SEER Inquiry System - Report
Produced: 12/26/2024 1:07 AM
Question 20220036
Inquiry Details
References:
#1: Solid Tumor Rules. Head and Neck, September 2021 Update
#2: WHO Class H & N Tumors. 5th edition, online
Question:
Solid Tumors Rules/Histology--Head and Neck: How is histology coded for head and neck primaries when a tumor is diagnosed as an invasive squamous cell carcinoma with multiple subtypes? See Discussion.
Discussion:
Example Case 1: 2022 mobile tongue tumor biopsy shows squamous cell carcinoma, basaloid non-keratinizing type.
Example Case 2: 2022 base of tongue mass biopsy shows squamous cell carcinoma, basaloid non-keratinizing type, p16 positive.
Table 5, Note 2 (Head and Neck Equivalent Terms and Definitions) instructs us to code non-keratinizing squamous cell carcinoma which is p16 positive to 8085 (Squamous cell carcinoma HPV-positive), ignoring the non-keratinizing subtype. Does p16 or HPV positivity also take priority over multiple subtypes (basaloid non-keratinizing type)?
Answer:
Assign 8083/3, basaloid squamous cell carcinoma (BSCC), in both examples. It is more important to capture the variant than to code 8085 or 8086.

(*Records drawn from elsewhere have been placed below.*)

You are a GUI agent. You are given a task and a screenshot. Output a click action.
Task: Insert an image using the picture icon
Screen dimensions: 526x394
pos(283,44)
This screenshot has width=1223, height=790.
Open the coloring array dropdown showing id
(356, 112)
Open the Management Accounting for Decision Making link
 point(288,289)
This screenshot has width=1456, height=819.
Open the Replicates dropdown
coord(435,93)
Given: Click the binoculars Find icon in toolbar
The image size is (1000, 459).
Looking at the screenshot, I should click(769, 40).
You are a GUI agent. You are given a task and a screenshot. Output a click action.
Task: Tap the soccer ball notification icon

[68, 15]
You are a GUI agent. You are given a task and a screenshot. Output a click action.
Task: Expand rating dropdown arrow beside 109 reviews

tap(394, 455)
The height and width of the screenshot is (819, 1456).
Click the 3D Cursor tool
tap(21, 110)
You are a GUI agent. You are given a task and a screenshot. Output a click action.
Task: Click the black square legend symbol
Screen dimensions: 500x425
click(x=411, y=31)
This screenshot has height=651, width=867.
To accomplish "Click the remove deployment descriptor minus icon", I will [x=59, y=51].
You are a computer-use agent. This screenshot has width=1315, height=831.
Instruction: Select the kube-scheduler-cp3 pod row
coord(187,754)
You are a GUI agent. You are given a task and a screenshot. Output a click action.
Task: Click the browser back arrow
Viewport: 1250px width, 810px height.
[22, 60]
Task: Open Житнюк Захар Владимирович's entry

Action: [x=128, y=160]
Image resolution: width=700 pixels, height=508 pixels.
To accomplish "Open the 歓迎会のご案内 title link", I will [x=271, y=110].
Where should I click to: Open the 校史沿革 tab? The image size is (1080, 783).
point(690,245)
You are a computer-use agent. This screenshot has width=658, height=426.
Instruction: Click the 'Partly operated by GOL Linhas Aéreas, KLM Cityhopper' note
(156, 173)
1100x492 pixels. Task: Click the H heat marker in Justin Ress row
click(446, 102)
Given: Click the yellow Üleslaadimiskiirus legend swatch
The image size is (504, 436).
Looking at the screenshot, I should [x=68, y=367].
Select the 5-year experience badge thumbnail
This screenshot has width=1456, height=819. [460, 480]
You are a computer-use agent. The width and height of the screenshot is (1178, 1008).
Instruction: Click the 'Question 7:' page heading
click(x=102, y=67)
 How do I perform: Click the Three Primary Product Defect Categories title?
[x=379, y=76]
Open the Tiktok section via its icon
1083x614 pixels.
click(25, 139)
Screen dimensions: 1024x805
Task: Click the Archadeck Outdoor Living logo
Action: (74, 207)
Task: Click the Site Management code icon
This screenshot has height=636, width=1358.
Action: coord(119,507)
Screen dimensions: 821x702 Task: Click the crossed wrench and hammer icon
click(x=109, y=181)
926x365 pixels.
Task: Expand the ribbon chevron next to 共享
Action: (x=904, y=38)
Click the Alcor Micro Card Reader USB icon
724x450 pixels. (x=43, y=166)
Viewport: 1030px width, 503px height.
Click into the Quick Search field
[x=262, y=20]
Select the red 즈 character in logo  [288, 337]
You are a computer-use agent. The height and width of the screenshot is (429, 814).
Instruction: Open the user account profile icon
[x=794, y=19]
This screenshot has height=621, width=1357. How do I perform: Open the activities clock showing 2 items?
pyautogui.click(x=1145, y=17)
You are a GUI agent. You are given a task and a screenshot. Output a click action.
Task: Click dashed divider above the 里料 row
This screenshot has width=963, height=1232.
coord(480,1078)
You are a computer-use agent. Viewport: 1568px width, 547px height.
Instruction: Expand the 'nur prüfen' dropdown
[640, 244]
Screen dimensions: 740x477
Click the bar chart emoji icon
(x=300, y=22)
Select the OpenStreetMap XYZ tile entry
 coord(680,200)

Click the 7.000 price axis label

WHO Classification of Head and Neck Tumors, 5th ed., states that BSCC is a distinctive form of SCC, characterized by prominent basaloid morphology, squamous differentiation, and aggressive behavior. Some primary sites capture p16 status as a Site Specific Data Item; you may record the p16 results when that is the case.